Leaving the event late at night, two middle-aged women open their umbrellas sidestepping the puddles on the ground. “It was interesting, wasn’t it? Even if I didn’t quite understand everything that was said,” says one. “Oh well, the basic income is not for now just yet,” says someone else.
The prospects for June 5 may be anything but promising for the initiative. But the promoters will probably go down in the recent Swiss history of political campaigning for their creative drive. A victory of sorts?
“Democracy is not a number game,” says committee member Häni.

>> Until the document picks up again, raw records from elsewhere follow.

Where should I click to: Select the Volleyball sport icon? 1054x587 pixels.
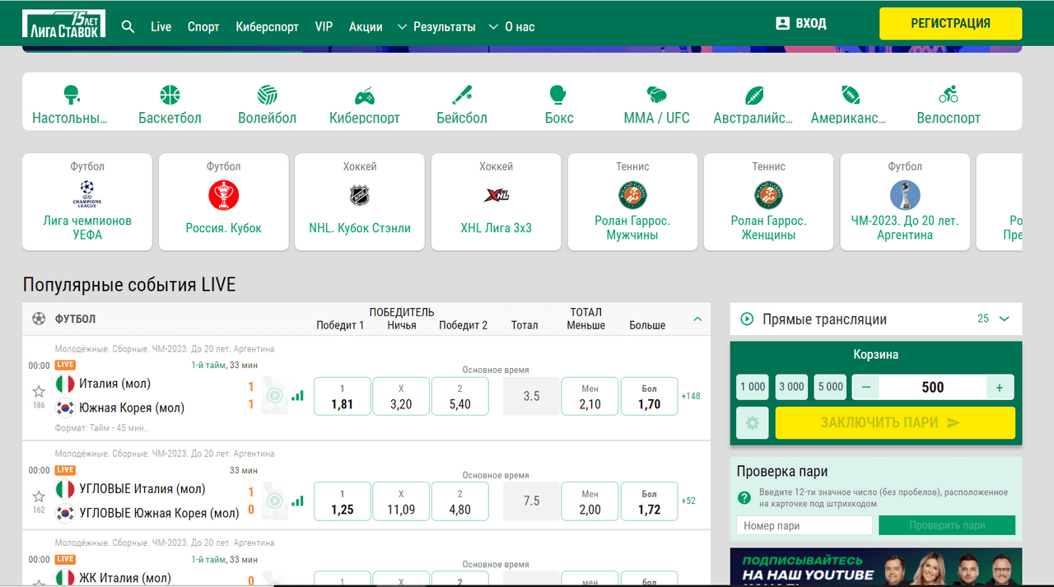pos(267,95)
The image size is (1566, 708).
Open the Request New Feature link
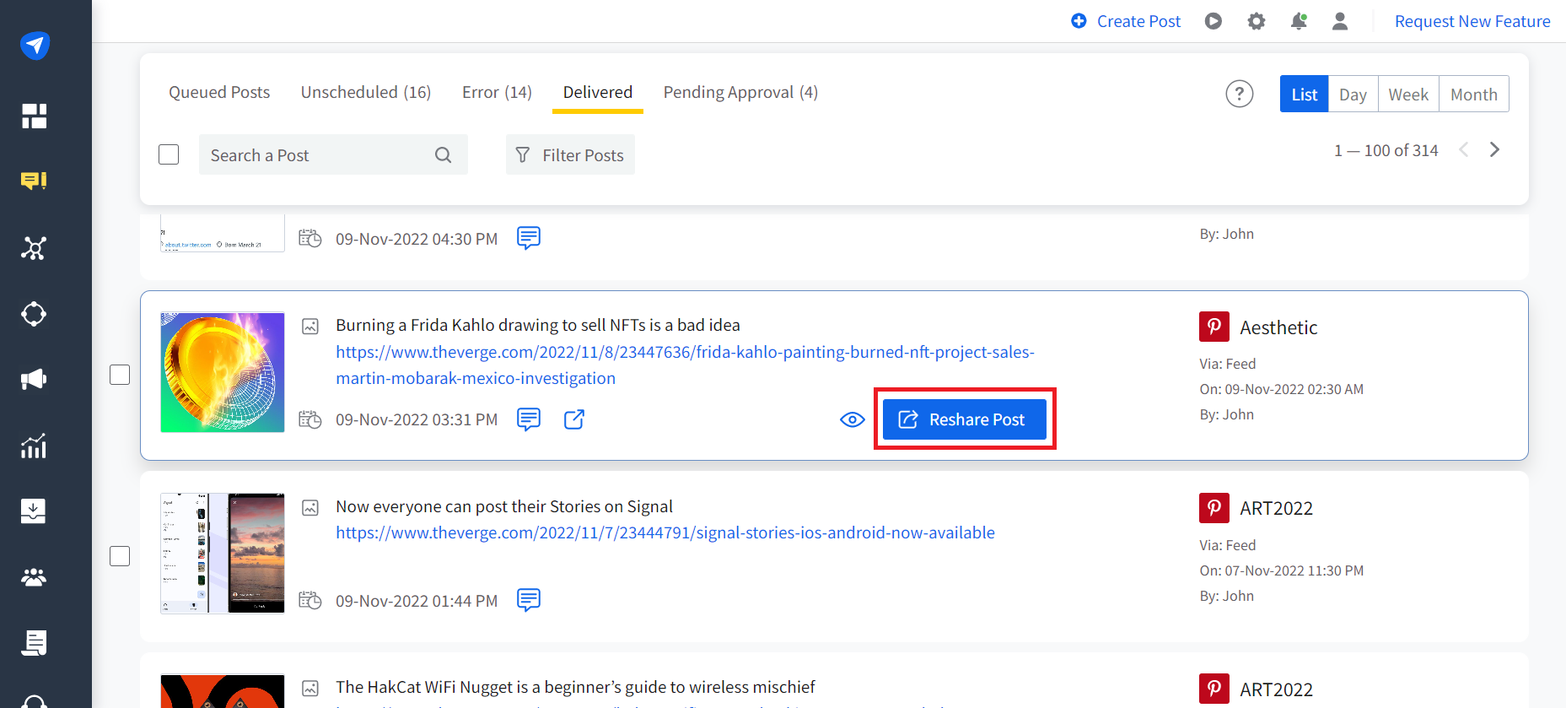tap(1472, 21)
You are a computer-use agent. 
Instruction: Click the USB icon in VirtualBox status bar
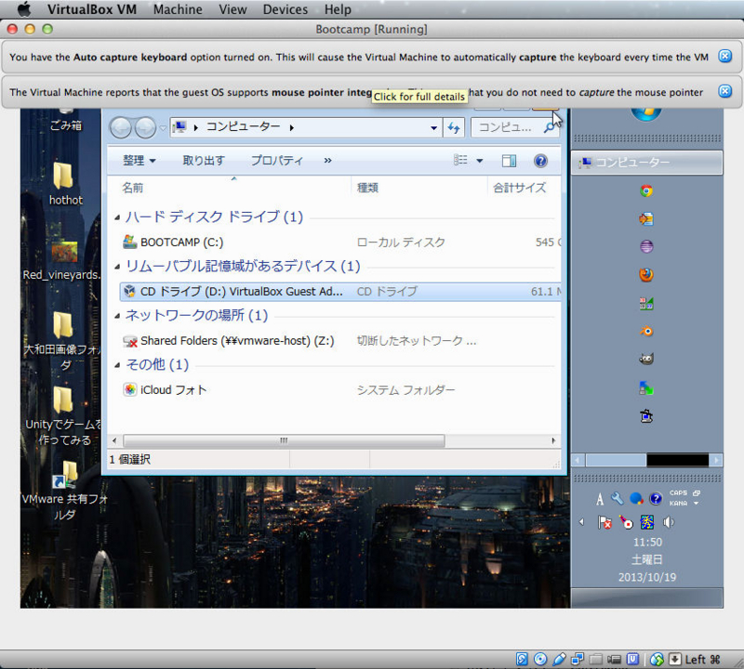560,658
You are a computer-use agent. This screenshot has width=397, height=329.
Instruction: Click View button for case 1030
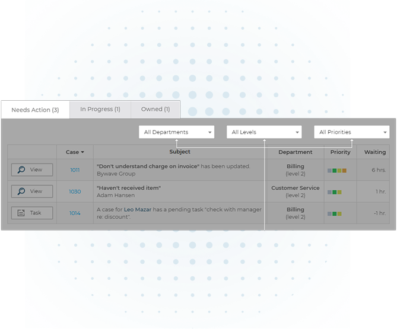32,191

The list of spectacular events staged over the past nearly three years by the initiative group ranges from publicity stunts – eight million coins dumped in front of the Swiss parliament, the free distribution of CHF10 bills at railway stations, a Guinness world record-winning poster - to a golden campaign car, a demonstration of cardboard robots in the streets of Zurich on Labour Day, several books publications, as well as countless articles and reports in domestic and international media.
Not to mention the dominant role in social media, for instance in launching a crowdfunding drive, and regular updates on the campaign.
Some critics have found fault with this strategy, saying traditional grassroots campaigning has been neglected.
Political scientist and public relations expert Mark Balsiger begs to differ.
“The campaigners have had brilliant ideas which they realised successfully,” Balsiger says. “The group is made up of fresh faces and they managed to win broad public attention over a longer period of time.”
Therefore, it is understandable to limit somewhat the traditional approach of public debates and information events, according to Balsiger.
He adds that the key figures in the campaign came across as clever and “cool” while the initiative has also benefited from goodwill in the media, notably because the proposal stands virtually no chance of winning a majority at the ballot box.